Close up of senior woman opening UK energy bill concerned energy direct debit

Energy companies sitting on more than £3 billion worth of consumer credit

Campaigners urge households to reclaim energy credit from suppliers ahead of household bills falling in July

Campaigners are urging households to reclaim credit they have built up with their energy supplier in order to ‘reset’ direct debit payments that remain high as prices drop.

Figures from Uswitch suggest UK energy suppliers are currently retaining more than £3 billion worth of customer credit, with almost a third of UK households (32%) in credit all year.

Warm This Winter calculated that the combined bank interest likely to have been earned by firms from customer credit balances was at least £159 million in 2023 alone.

Warm This Winter spokeswoman Fiona Waters said: 

‘Energy companies are sitting on over £3 billion of bill payers’ money whilst providing an appalling service in many cases and making billions in profits.’

Your energy rights

Read our advice on when you can claim compensation for poor energy supplier customer service, how to get money back if you’ve had a power cut and what to do if you’re struggling to pay your energy bill.

Household energy bills set to fall in July

The typical household energy bill will fall by £122 a year from July, but will still remain well above pre-pandemic levels. The fall reflects drops in wholesale energy prices – the amount energy firms pay for gas and electricity before supplying it to households.

The energy price cap was introduced by the Government in January 2019 and sets a maximum price that energy suppliers can charge consumers in England, Scotland and Wales for each kilowatt hour (kWh) of energy they use.

It aims to ensure that prices for customers on default energy tariffs are a fair reflection of the cost paid by suppliers for wholesale energy, and that the profit firms make is capped.

Ofgem sets its cap every three months as the average amount paid by the typical household.

It is important to note though that Ofgem’s cap does not set a maximum amount for the actual bill households receive – those who use more than the average amount will pay more, and those who use less will pay less.

Energy is regulated separately in Northern Ireland, where prices are also falling.

The Warm This Winter campaign, while stressing that customers should not cancel their direct debits as this could lead to higher unit costs being imposed on households, said early summer was the ideal time to reset energy payments for the year ahead.

Suppliers sitting on credit for many low income households

Research by the campaign suggests that 38% of those in permanent credit live in households with low incomes, and who may have cut back on energy use or other essentials because their energy direct debits are too high.

* _TASKS_:
**1.** List every nation in which, according to the energy credit article, the energy price cap limits what suppliers can charge.
**2.** According to the energy credit article, when did the Government introduce the energy price cap?
**3.** Reproduce the energy credit article between "Your energy rights" and "your energy bill.", inclusive, substituting "a refund" for "compensation".
The entries have no connection to the energy credit article.

* _DATA_:
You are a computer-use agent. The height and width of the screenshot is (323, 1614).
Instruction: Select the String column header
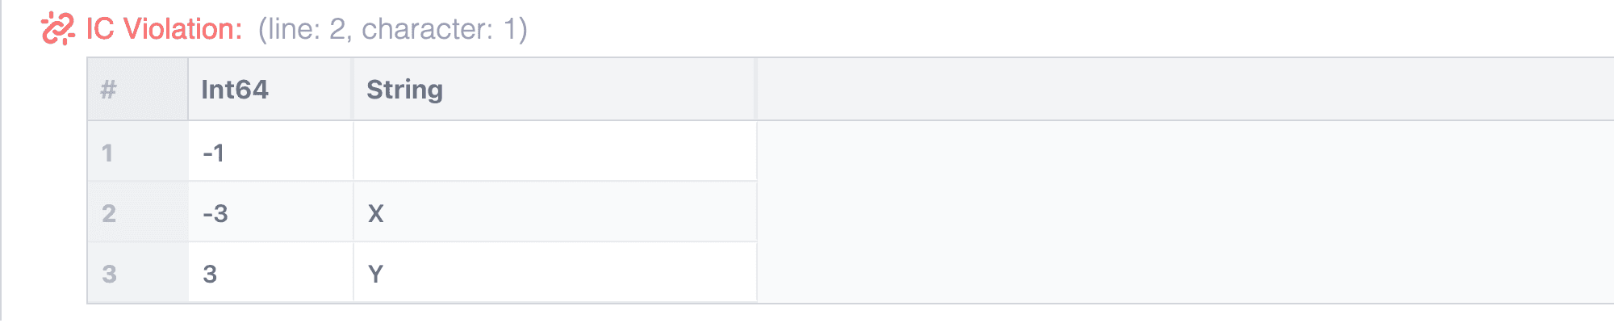(404, 90)
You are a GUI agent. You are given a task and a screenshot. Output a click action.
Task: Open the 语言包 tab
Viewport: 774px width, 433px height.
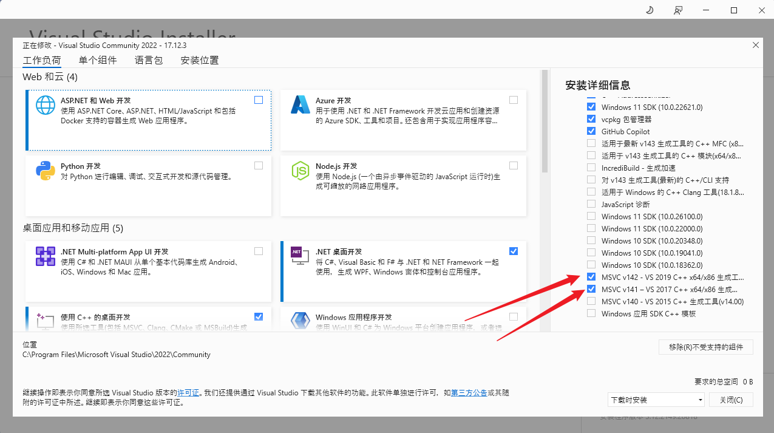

* _ANSWERS BELOW_:
**1.** England, Scotland, Wales

**2.** January 2019

**3.**
Your energy rights

Read our advice on when you can claim a refund for poor energy supplier customer service, how to get money back if you’ve had a power cut and what to do if you’re struggling to pay your energy bill.